River Time, on the south side of Court Square, will be closed today and tomorrow to deal with the damage. When they reopen, I encourage all my readers to stop by for breakfast or lunch and support them. They are a mom-and-pop business – literally, they are. They are the kind of business that makes Downtown a true neighborhood, not just a city center.

The National CIvil Rights Museum will conduct a hybrid MLK Day celebration, with in-peerson as well as virtual options. If you attend in person, you must reserve passes in advance and wear a mask.

Here’s a link to James Aycock’s COVID Week-In-Review. Case numbers and positivity are still enormous… but they are starting to trend in the right direction. If we can just get through about another month, James believes, we’ll enjoy another period of relatively low infection in the community, as we had February-June and October-November 2021.

Starting Wednesday, you can order 4 free at-home COVID tests to be shipped to your home. There are no shipping fees and no credit card number is required.

The DM has a story on drag racing in Memphis and while, although there are laws on the books prohibiting it, it’s a tough charge to get to stick. Drag racing often gets charged down to reckless driving if it is believed the standard of evidence for the stronger charge cannot be met. However, when the DA does obtain a conviction for drag racing, they can request forfeiture of the car.

There’s a 5K walk/run departing from AutoZone Park today at noon. Keep that in mind if you plan to drive Downtown around that time. You may be delayed.

Back to my discussion of Dr. King’s Transformed Nonconformist speech… I know some of my readers follow the national news and some don’t, so let me fill you in on what’s going on in Congress. Several voting rights bills, most notably the John Lewis Voting Rights Bill, sit in Congress, waiting to be voted on. All 50 Senate Democrats say they support voting rights, and with VP Harris holding the tiebreaking vote, theoretically they could force the legislation through with a 50+VP/50 majority.

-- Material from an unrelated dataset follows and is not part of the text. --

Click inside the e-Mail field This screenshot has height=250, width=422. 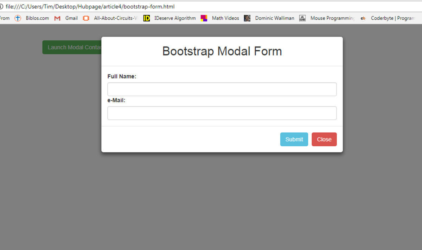(222, 113)

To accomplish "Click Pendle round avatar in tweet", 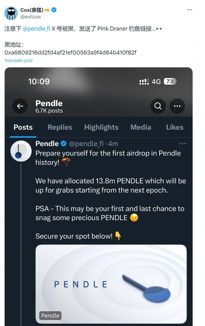I will [21, 151].

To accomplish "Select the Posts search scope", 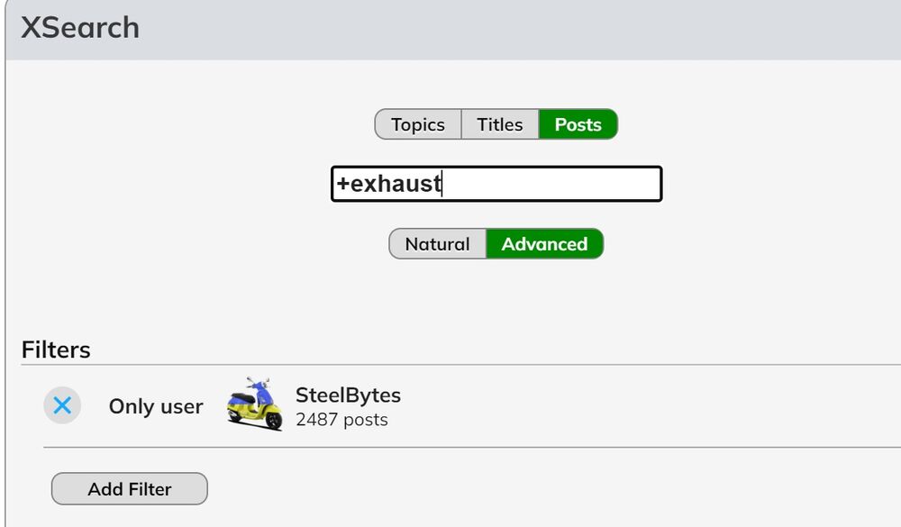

Except they can’t, under current Senate rules. Republicans will filibuster the bills endlessly, leaving them permanently in limbo. It takes 60 votes to end a filibuster, and the Dems will never get 10 Republicans to join them.

However, the Senate can vote to change its own rules. All 50 Dems + the VP could vote to relax filibuster rules, then they could vote to end the Republican filibuster and bring the bill to the floor. They could then vote the bill into law, protecting all the voting rights gains nonwhite races have achieved the past 70 years. It would send a strong message that the country continues to move strongly forward toward equality – not roll backward.

Why won’t this happen? Two Democratic Senators – Joe Manchin (West Virginia) and Kyrsten Sinema (Arizona) won’t even hear of changing the filibuster rules. They are afraid if they do so, and the voting rights legislation passes, they will stand alone, just as Dr. King talks about in his sermon. Meaning, they’re afraid their voters will turn them out in the next election cycle. They lack the courage to do something extraordinary, right now, and send a message that passing the voting rights legislation is worth facing consqeuences at the ballot box at a later date.

If 100 years from now, history books look back at our generation as the one when American democracy came to an end, I hope Manchin and Sinema’s names are right there alongside Trump and Mitch McConnell as the reasons why. They’re earning that place in history right now.

That’s it for today. Back tomorrow with more news.